【四十一話】白魔法の神髄
赤いドレスにピンクの薔薇?
体の底から。なんと言えば良いんだろう?
内臓を一つ一つ愛でられているような………。
細胞一つ一つが頭を撫でられたような。そんな感覚が体中に広がる。
体に染み込んだ悪意の痕が雪がれる。
声にならない声。声にしない声。
死なないで……。
と、聞こえる。
死なないで……。
思えば昨日の夜は、絞首されながら聞こえたものだ。
死ね。死んでしまえ。骨を粉々に砕いてしまえ……。
酷い言葉じゃない?
真っ黒な殺意を向けられたこととか、体中の痛みとか、あることないこと罵倒された悔しさとかで、心の中が荒涼としていた訳だが……鼻がツンとする……。
人は人と人の間に生きるものだ。
悪意と善意を受けながら生きて行くものなのだろうと思う。
悪意が心を荒涼とさせるなら、善意は心に沁みてくる水のようなもの。
ヤバイ。後から後から湧いてきて。涙が………。止まんないーー
回復魔法の執行を終えて、彼の唇が私の首筋から離れても、私はおいおい泣き続け、彼の膝を枕に、涙をドバドバ流し続け、そのまま温室で寝落ち………。

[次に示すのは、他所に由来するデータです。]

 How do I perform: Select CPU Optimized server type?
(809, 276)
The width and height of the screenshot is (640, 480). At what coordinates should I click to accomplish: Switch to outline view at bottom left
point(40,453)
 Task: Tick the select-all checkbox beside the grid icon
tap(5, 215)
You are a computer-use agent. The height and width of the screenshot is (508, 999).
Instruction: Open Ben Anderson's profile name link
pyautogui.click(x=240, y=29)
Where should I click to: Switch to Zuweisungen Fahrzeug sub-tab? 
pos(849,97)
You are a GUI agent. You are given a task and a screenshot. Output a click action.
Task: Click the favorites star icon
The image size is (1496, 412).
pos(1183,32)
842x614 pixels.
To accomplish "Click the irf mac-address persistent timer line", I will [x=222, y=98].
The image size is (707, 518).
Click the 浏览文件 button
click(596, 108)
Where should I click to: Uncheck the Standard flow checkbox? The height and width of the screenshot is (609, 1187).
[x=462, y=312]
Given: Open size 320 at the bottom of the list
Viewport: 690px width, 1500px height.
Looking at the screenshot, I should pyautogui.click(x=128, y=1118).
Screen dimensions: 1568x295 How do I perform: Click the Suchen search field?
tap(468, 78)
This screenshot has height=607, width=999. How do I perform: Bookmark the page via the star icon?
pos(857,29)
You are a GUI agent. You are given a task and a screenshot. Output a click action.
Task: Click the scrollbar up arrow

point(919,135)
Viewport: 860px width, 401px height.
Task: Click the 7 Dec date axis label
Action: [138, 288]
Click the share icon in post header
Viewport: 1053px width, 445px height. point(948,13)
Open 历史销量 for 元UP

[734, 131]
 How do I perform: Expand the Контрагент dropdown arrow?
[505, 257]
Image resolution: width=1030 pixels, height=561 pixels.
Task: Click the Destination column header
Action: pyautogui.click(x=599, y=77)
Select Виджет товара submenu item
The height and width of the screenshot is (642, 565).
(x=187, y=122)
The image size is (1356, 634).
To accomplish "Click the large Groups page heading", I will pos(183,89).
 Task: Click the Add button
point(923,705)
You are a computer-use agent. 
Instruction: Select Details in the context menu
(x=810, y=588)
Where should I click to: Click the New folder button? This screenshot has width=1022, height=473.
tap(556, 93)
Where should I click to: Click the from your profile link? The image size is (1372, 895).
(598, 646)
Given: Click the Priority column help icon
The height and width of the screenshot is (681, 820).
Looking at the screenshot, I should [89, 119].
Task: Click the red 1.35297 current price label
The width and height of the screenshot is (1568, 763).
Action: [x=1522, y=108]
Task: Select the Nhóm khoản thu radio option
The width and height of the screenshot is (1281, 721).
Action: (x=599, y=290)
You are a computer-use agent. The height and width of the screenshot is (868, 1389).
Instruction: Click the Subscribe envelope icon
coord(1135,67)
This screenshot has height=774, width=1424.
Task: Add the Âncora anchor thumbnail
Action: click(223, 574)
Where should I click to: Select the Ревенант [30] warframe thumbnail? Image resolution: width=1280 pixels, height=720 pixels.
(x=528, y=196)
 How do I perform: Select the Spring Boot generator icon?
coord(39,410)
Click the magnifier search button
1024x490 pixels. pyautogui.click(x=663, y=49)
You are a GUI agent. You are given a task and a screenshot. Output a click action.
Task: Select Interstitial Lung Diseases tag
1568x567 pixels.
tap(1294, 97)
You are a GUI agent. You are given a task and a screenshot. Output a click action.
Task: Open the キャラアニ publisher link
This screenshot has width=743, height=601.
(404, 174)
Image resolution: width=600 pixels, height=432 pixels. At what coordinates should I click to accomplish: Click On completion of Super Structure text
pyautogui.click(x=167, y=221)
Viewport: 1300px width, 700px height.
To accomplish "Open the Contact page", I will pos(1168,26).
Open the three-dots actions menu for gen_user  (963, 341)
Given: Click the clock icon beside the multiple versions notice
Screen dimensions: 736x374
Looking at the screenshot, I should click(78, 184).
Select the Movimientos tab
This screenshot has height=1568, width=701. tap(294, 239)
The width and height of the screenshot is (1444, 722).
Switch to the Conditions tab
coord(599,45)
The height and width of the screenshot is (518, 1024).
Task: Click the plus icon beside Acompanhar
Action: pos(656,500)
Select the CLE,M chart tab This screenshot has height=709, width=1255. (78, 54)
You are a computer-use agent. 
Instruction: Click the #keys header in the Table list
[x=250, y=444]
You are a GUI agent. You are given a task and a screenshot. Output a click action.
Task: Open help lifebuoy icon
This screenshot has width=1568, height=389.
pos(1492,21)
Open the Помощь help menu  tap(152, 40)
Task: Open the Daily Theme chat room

目が覚めたら夕方でした。私は震撼としましたよね? 自分のやらかしたことに……。
嘘? 王子様の膝枕で半日昼寝とか……。
気持ち良かったですけども……。
オレンジ色の夕日が差し込んで、薔薇が色づき、植物独特の水分が噎せ返る。
薔薇園の薔薇は、昼の強い陽射しから、夕焼け色に染まっていた。
彼の膝の上で目を覚ました私は、さすがにどうして良いか分からなかった。
笑うっていうのもいまいちで、微笑むというのも照れくさく。
半日も膝枕なんかしていたら、足が痺れないかなーとか。
この人半日も動けずに暇じゃなかったかなーとか。
そんなことを考えていた。どうしようね?
どうやって切り抜ける? このシチュエーション。
「目が覚めた?」
ええ、覚めました。そしてこの状況に戸惑っています。
第二王子様は大概多忙だと心得る。彼の半日を膝枕で終わらせてしまいました……。
ヤバくない? というか、彼は私が寝ている間、何をしていたのかしら?
暇じゃない? 膝枕って?
回復魔法恐るべし。白魔法、気持ち良すぎて半日寝落ち。
「ルーファス様、すみませんでした。お膝をこんなにも長い時間貸して頂きまして」
私は、上体を起こそうとするが、何故かルーファスにガッチリ掴まれ元の体勢に戻される。
足、痺れるよね? 大丈夫なの??
「もう少し、このままで……」
大分長い時間、このままでしたが……!?
まだ、このままなのですか……?
ちょっと……。恥ずかしいかなー。みたいな……。
彼は私の髪を撫でながら、瞳を見つめていた。
私も彼のエメラルド色の瞳を見つめる。
初めて会った時も、思ったものだ。綺麗な色だなと。
生死を彷徨って、気が付いた後も思ったものだ。綺麗な海のような色だって。
薔薇の温室は静か過ぎる程静かで、私達は何も喋らないから、夕焼けの色彩ばかりが降るように注いでくる。
ここは私の大好きな場所。
薔薇の花は高貴な気分にさせてくれるし、陽射しは緩やかで暖かい。
王族専用の庭だったから、公爵令嬢の私は入る事が出来ずに、こっそり抜け穴を探したのよ?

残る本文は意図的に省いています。